January 20, 2018 04:21 pm | Updated 04:21 pm IST

‘It is London, 1950. My mother has placed her son on some small stone structure, and has hidden. My father is the photographer.’

‘It is London, 1950. My mother has placed her son on some small stone structure, and has hidden. My father is the photographer.’

For over 40 years of my older brother’s 60-year-long life, the overarching family narrative was the fact that he dropped out of the hallowed halls of IIT, half-way through. And this, in the 1970s — when ‘dropping out’ was a phrase newly heard in these parts; voices were dropped and faces turned red in shock or sympathy at the scandal of it all.
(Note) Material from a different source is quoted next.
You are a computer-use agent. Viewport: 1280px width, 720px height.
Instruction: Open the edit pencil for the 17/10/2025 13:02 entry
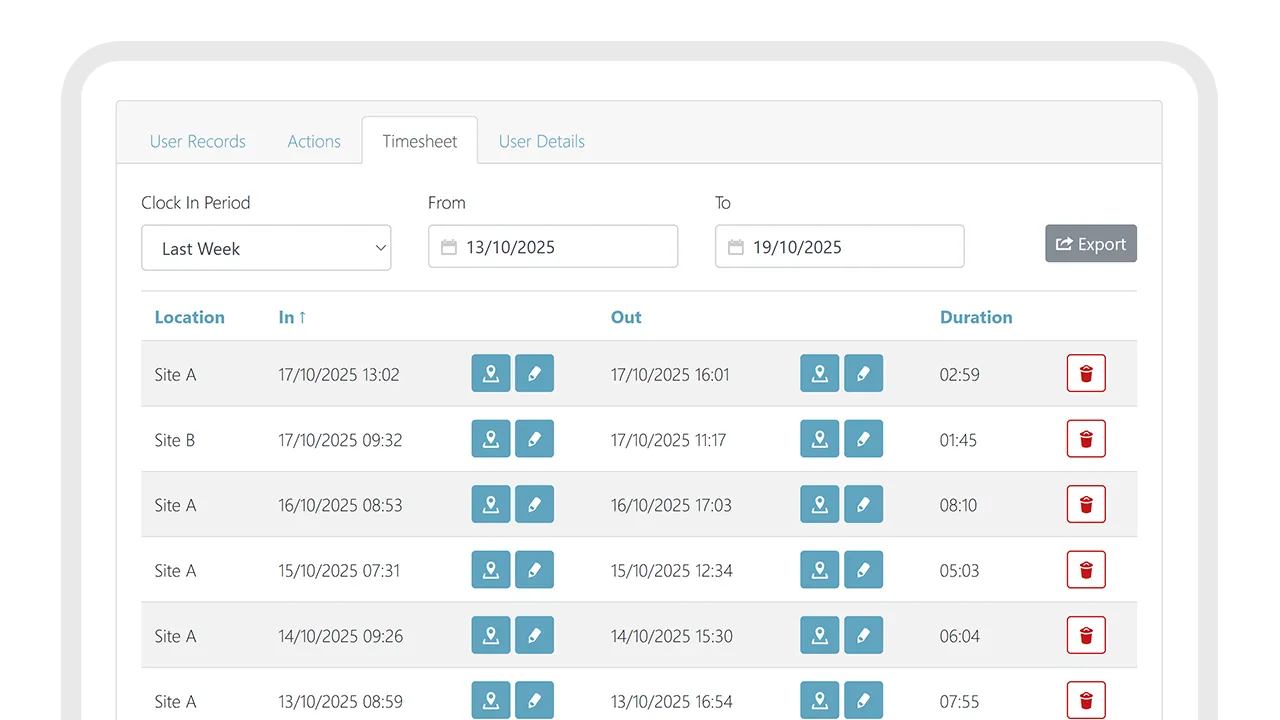click(x=534, y=373)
This was the time when batches upon freshly baked or newly minted batches of engineers from here emerged to be wooed by employers and potential in-laws with equal fervour. Many simply flew off to the U.S., and blazed trails that are still visible.

There was not a whole lot of swotting, sweating or family tension over ‘IIT entrance’ back then. Just my brother and his books, and parents who did not need to hound, push or track. I was nine then, and when he emerged from his study for a break, cracking his knuckles, he would allow me to look through a small microscope he had been gifted on his 16th birthday. We would examine dog fleas, onion membranes, parts of plants.

Movie march

On some days, he and a couple of his friends would take themselves off to the theatre to watch a film. My parents would mildly wonder if it was okay for him to toddle off to watch a movie in the middle of studying for an entrance exam, but it was a mild wonder, never a worry. If it was an English film, like The Guns of Navarone , he would come home whistling the theme song. If he went to see Teesri Manzil , or Jewel Thief , he would come home air-drumming RD’s bongo, and carrying those slim lyrics booklets sold outside the theatre. At one point, he must have owned easily 70 to 80 of these. (Today they would have been collector’s items, but nobody thought to keep them.)

And just like that, one day there was a letter in the mail, informing him that he had secured entrance into IIT, with even a 40-something rank. The import of this dawned on us and the people around us only slowly. There was no high-jinks jubilation. Just a busying to prepare for this new stage.

I have a recollection of all of us dropping him to his hostel room in Powai, of a ‘racer’ cycle in parrot green bought for him to negotiate the campus.

Over the next year, he would come home for the weekend and we would make the longish excursion to drop him back on Sunday afternoon. He would bring with him bits of his widened world: names of musicians, books, movies, Mood-I and LPs and the newly-coined jokes, the PJs.

For me, as a 10-year-old, all of this nice stuff seemed to happen within the blink of an eyelid in time. What became a very long, well-trodden path, an often-repeated refrain, was what came after and remained till the very end: his dropping out and the downward spiral from then on for the next 40 years of his life, till the end of his days.

A steady fall

Something happened then. Grades fell, subjects and then entire semesters, were dropped; there were some explanations, some conjectures, and some confabulations. It became a family-defining year. And all the years that followed from then were in the shadow of this occurrence. I grew up to the family leitmotif of this grand fall from grace — one from which he simply never picked himself up, whatever the other opportunities. My parents became, on their son’s front, at first mystified, then sad, then angry, then cynical, then bitter, and then perhaps reconciled to his jagged, almost blighted, existence for decades after.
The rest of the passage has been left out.